Task requirements:
All records below are to be repeated precisely, with nothing added.

---- Records supplied

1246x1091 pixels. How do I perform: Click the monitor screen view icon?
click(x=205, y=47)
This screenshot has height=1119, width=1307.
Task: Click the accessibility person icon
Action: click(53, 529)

--------

Result of this task:
1246x1091 pixels. How do I perform: Click the monitor screen view icon?
click(x=205, y=47)
This screenshot has height=1119, width=1307.
Task: Click the accessibility person icon
Action: click(53, 529)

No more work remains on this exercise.